Demonstration of a repeatable pooled lentiviral sgRNA screen in primary human T cells
Owing to the increasing interest in coercing the body’s immune system to tackle different diseases, gaining a better understanding of how immune cells function, and how that function can be compromised or improved, is paramount. The advent of CRISPR technologies and the use of T cells in personalized medicine have greatly accelerated both the therapeutic value of and interest in modified T cells. Genetic screens are an incredibly valuable tool to find and validate novel biology, drug targets and mechanisms of drug resistance or sensitivity.
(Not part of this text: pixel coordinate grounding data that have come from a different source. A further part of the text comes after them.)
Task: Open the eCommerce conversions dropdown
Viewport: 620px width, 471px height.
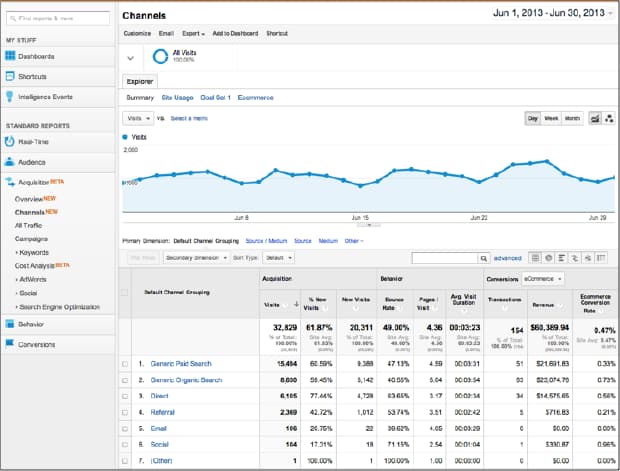Action: (541, 279)
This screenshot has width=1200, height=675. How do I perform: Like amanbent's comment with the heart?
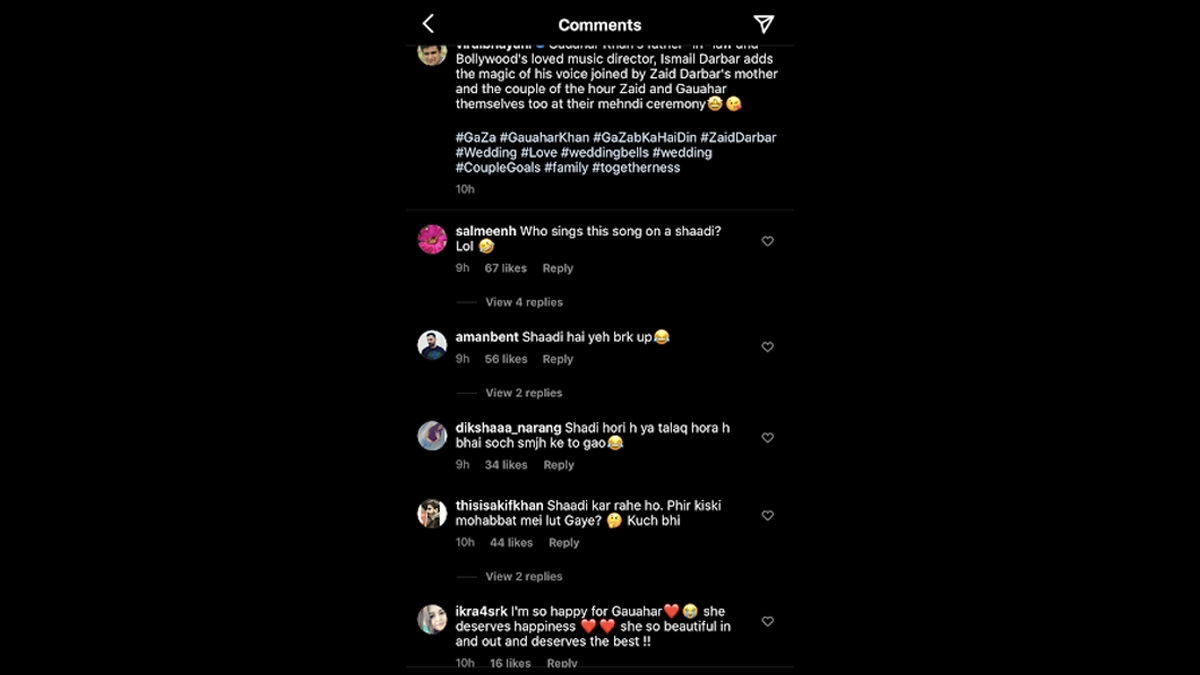click(768, 347)
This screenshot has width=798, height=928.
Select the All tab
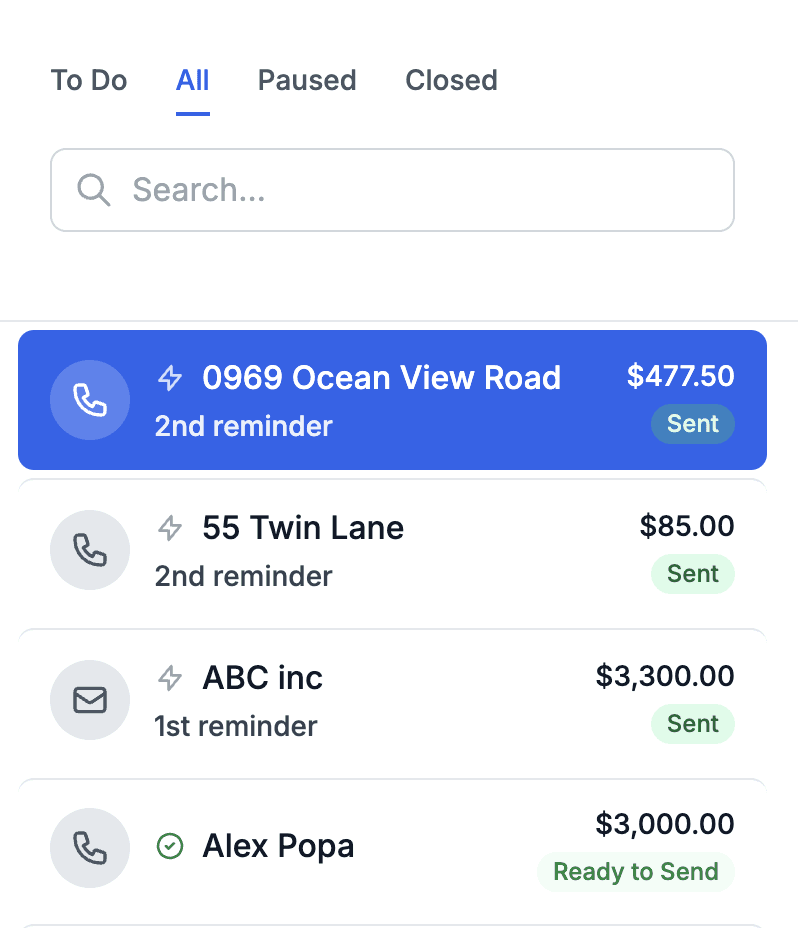tap(192, 80)
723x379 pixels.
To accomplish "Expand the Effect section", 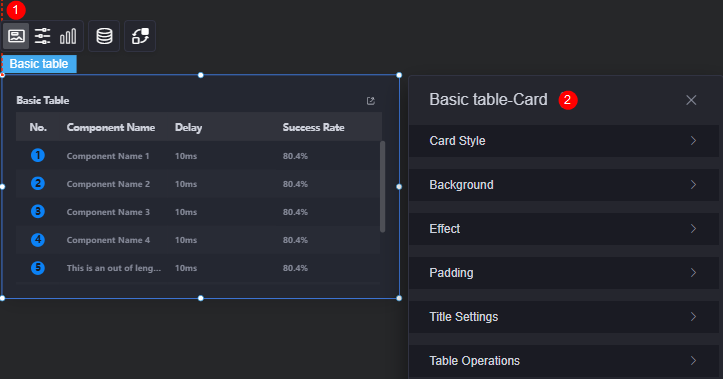I will (563, 229).
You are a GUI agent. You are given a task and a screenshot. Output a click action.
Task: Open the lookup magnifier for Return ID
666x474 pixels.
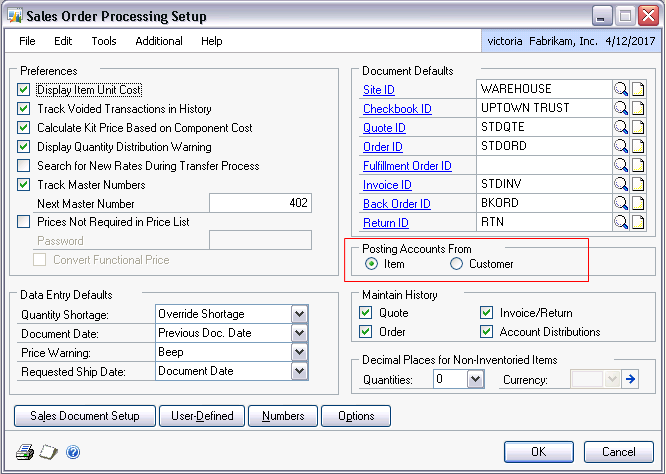(x=621, y=223)
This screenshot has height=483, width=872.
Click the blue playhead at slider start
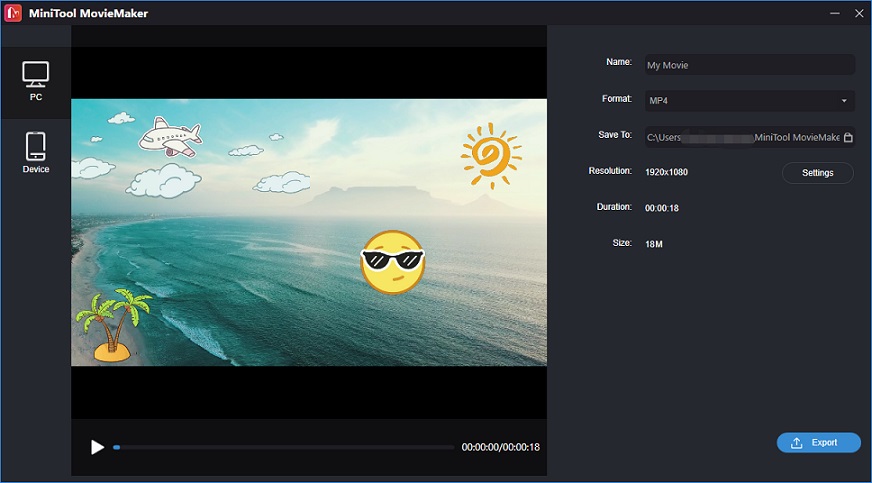116,447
However, successful screens in primary T cells have been limited to arrayed formats (e.g. Hultquist et al., 2016) and only very recently has a lentiviral approach been demonstrated (Shifrut et al. 2018).
Pooled screening has the advantage of reduced cost and increased potential scope and is a rapid and robust method for identifying potential new drug targets. Horizon scientists have recently successfully completed a pooled lentiviral CRISPR-Cas9 knockout screen in primary T cells. Following substantial development, our screening platform uses freshly isolated and stimulated primary T cells which are first transduced with a lentiviral sgRNA library ahead of the introduction of Cas9 mRNA. In our validation screen, we performed a drug-gene interaction analysis by exposing an edited pool of primary T cells to prolonged treatment with a sub-lethal dose of a specific small molecule inhibitor. We took multiple time points and used T cells isolated from multiple donors, allowing for the analysis of response kinetics and evaluation of donor-specific effects. To validate our platform, we monitored the rate of response of the T cells to a control set of sgRNAs and compared the performance of the primary T cell screen directly and side-by-side to a Jurkat cell line analysis.
Figure 1: Gene sensitivity analysis showing essentiality of hits in the presence of a small molecule inhibitor.
Our screen was able to identify novel genes that are essential for the survival of primary T cells and genes that modulate the response of the T cells to the small molecule inhibitor treatment. Since the drug we treated the T cells with had a known mechanism of action, these hits directly supported the specificity, sensitivity and quality of our platform.
Our successful application of pooled CRISPR screens in primary T cells opens the doors to significant scientific discovery in crucial areas of research, including immuno-oncology. This technology will enable researchers to greatly accelerate their studies in primary T cells and opens the possibilities for building increasingly complex screening paradigms applicable to human disease.